Um gegen diese unsäglichen Verharmlosungs- und Verdrehungsversuche zu protestieren und sich mit den Flüchtlingen solidarisch zu zeigen, rief der Niedersächsische Flüchtlingsrat für Samstag, den 14.9. zu einer Demonstration unter dem Motto ‘Rassismus konsequent bekämpfen anstatt ihn zu verharmlosen’ in Algermissen auf. Damit sollten auch gleichzeitig diejenigen Algermissener, die den Rassismus im Dorf nicht billigten, unterstützt und auch weitergehende Diskussionsprozesse im Dorf angestoßen werden. So wurde im Vorfeld der Demonstration auch versucht, fortschrittliche Algermissener/innen in die Demonstration mit einzubeziehen. So konnte der stellvertretende Bürgermeister Herr Bähre (SPD), der eindeutig gegen die rassistischen Angriffe Stellung bezogen hatte, für einen Redebeitrag auf der Demonstration gewonnen werden. Es sollte auch auf das nicht nur in Algermissen weit verbreitete Problem des alltäglichen Rassismus hingewiesen werden, der überhaupt erst das Klima schafft, um pogromartige Angriffe wie die geschehenen möglich zu machen. Als zwei Tage vor der Demonstration auch Bürgermeisterin Ernst (CDU) ankündigte, auf der Demonstration sprechen zu wollen, sah es so aus, als wäre tatsächlich ein weitergehender Denkprozess im Dorf in Gang gekommen. Diese Hoffnung widerlegte Frau Ernst allerdings auf der Demonstration, als sie ihren Redebeitrag mit den Worten begann: „Ich möchte mich gegen die Lügen und Diffamierungen wehren...“ Der Rest des Redebeitrags ging in einem gellenden Pfeifkonzert unter. Offenbar wähnte sich ein Großteil der Algermissener/innen als die eigentlichen Opfer der Ausschreitungen, denn trotz einer klaren Stellungnahme Herrn Bähres solidarisierte sich die Mehrzahl der Dorfbewohner/innen mit Frau Ernst und es beteiligten sich nur einige wenige Algermissener/innen an der Demonstration. Die Abwehrhaltung im Dorf gegen einen (niemals erhobenen) Kollektivschuldvorwurf aufzubrechen und einen Diskussionsprozess in Gang zu bringen, der auf lange Sicht einen Wandel des Klimas im Dorf herbeiführen könnte, dürfte nur minimal gelungen sein.

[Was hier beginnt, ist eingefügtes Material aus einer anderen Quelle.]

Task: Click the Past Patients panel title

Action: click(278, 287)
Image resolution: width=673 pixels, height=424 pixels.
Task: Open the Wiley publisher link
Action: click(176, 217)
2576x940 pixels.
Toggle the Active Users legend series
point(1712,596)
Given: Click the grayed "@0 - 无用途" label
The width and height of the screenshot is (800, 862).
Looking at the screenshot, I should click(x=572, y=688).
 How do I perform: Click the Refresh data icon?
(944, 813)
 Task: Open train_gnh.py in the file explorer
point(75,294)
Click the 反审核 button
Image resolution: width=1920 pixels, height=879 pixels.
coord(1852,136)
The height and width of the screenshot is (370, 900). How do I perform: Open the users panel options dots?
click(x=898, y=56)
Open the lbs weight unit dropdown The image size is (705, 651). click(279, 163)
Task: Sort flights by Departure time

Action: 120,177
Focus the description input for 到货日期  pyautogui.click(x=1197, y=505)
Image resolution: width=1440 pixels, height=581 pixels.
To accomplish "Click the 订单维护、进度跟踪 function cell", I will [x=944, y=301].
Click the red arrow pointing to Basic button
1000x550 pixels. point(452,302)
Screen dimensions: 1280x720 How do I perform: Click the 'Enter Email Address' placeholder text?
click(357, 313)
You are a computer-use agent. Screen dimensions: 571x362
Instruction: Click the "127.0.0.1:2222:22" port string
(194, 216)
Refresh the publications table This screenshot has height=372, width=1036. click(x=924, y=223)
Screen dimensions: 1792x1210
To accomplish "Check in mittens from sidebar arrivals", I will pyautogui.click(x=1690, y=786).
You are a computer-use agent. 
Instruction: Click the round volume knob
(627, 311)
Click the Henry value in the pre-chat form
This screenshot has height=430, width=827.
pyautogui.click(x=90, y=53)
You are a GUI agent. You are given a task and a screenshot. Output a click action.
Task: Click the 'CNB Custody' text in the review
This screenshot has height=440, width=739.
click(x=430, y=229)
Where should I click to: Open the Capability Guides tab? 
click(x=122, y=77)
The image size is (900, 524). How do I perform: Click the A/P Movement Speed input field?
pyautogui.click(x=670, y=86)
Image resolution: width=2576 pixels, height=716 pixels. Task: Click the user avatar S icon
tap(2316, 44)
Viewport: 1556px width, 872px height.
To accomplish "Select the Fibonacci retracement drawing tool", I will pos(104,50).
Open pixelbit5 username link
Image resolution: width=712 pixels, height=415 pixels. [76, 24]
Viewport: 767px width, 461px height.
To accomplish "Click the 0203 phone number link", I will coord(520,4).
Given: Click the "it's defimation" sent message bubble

Insgesamt beteiligten sich dennoch gut 350 Menschen an der Demonstration, u.a. auch die ‘Karawane für die Rechte der Flüchtlinge und MigrantInnen’, die eigens für diese Demonstration einen Umweg eingelegt hatte. Auch wenn das gesteckte Ziel, einen breiten Umdenk-Prozess im Dorf zu initiieren verfehlt wurde, war die Demonstration ein Erfolg. Denn sie ermöglichte es den Opfern der Angriffe, ihre Erlebnisse öffentlich zu schildern, bezog klar Stellung gegen jede Art von Rassismus und bewirkte, dass überhaupt eine Diskussion angestoßen wurde.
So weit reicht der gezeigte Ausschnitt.